## DIRECTIONS
Copy every record below exactly.

** THE INPUT follows **

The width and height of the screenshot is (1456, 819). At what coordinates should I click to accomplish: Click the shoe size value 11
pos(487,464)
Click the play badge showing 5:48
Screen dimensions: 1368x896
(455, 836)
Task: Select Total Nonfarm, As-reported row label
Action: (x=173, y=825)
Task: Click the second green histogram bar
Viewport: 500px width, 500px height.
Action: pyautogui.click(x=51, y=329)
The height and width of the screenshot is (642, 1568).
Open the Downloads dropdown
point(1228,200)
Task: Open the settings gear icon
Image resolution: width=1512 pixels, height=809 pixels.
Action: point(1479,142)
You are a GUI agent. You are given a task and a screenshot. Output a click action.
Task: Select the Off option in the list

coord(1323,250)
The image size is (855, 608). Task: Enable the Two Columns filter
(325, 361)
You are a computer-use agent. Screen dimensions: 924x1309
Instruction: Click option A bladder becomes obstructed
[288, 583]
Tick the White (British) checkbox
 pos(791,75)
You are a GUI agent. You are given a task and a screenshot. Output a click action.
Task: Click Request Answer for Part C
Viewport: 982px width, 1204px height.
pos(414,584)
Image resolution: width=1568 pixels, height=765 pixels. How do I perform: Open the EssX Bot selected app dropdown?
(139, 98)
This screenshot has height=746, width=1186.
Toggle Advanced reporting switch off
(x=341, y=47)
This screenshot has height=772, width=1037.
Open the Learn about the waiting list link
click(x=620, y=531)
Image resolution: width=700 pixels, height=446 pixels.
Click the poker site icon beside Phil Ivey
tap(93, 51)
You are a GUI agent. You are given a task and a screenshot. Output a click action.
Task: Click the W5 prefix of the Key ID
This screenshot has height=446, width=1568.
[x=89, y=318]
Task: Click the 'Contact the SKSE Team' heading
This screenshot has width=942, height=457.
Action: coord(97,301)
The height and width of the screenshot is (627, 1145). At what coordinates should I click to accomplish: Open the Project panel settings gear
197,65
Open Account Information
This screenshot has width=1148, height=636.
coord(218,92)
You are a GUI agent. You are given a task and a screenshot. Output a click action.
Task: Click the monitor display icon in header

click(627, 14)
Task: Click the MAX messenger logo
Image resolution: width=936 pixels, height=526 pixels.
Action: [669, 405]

** End of THE INPUT **

## RESULT BELOW
The width and height of the screenshot is (1456, 819). At what coordinates should I click to accomplish: Click the shoe size value 11
pos(487,464)
Click the play badge showing 5:48
Screen dimensions: 1368x896
(455, 836)
Task: Select Total Nonfarm, As-reported row label
Action: (x=173, y=825)
Task: Click the second green histogram bar
Viewport: 500px width, 500px height.
Action: pyautogui.click(x=51, y=329)
The height and width of the screenshot is (642, 1568).
Open the Downloads dropdown
point(1228,200)
Task: Open the settings gear icon
Image resolution: width=1512 pixels, height=809 pixels.
Action: point(1479,142)
You are a GUI agent. You are given a task and a screenshot. Output a click action.
Task: Select the Off option in the list

coord(1323,250)
The image size is (855, 608). Task: Enable the Two Columns filter
(325, 361)
You are a computer-use agent. Screen dimensions: 924x1309
Instruction: Click option A bladder becomes obstructed
[288, 583]
Tick the White (British) checkbox
 pos(791,75)
You are a GUI agent. You are given a task and a screenshot. Output a click action.
Task: Click Request Answer for Part C
Viewport: 982px width, 1204px height.
pos(414,584)
Image resolution: width=1568 pixels, height=765 pixels. How do I perform: Open the EssX Bot selected app dropdown?
(139, 98)
This screenshot has height=746, width=1186.
Toggle Advanced reporting switch off
(x=341, y=47)
This screenshot has height=772, width=1037.
Open the Learn about the waiting list link
click(x=620, y=531)
Image resolution: width=700 pixels, height=446 pixels.
Click the poker site icon beside Phil Ivey
tap(93, 51)
You are a GUI agent. You are given a task and a screenshot. Output a click action.
Task: Click the W5 prefix of the Key ID
This screenshot has height=446, width=1568.
[x=89, y=318]
Task: Click the 'Contact the SKSE Team' heading
This screenshot has width=942, height=457.
Action: coord(97,301)
The height and width of the screenshot is (627, 1145). At what coordinates should I click to accomplish: Open the Project panel settings gear
197,65
Open Account Information
This screenshot has width=1148, height=636.
coord(218,92)
You are a GUI agent. You are given a task and a screenshot. Output a click action.
Task: Click the monitor display icon in header

click(627, 14)
Task: Click the MAX messenger logo
Image resolution: width=936 pixels, height=526 pixels.
Action: [669, 405]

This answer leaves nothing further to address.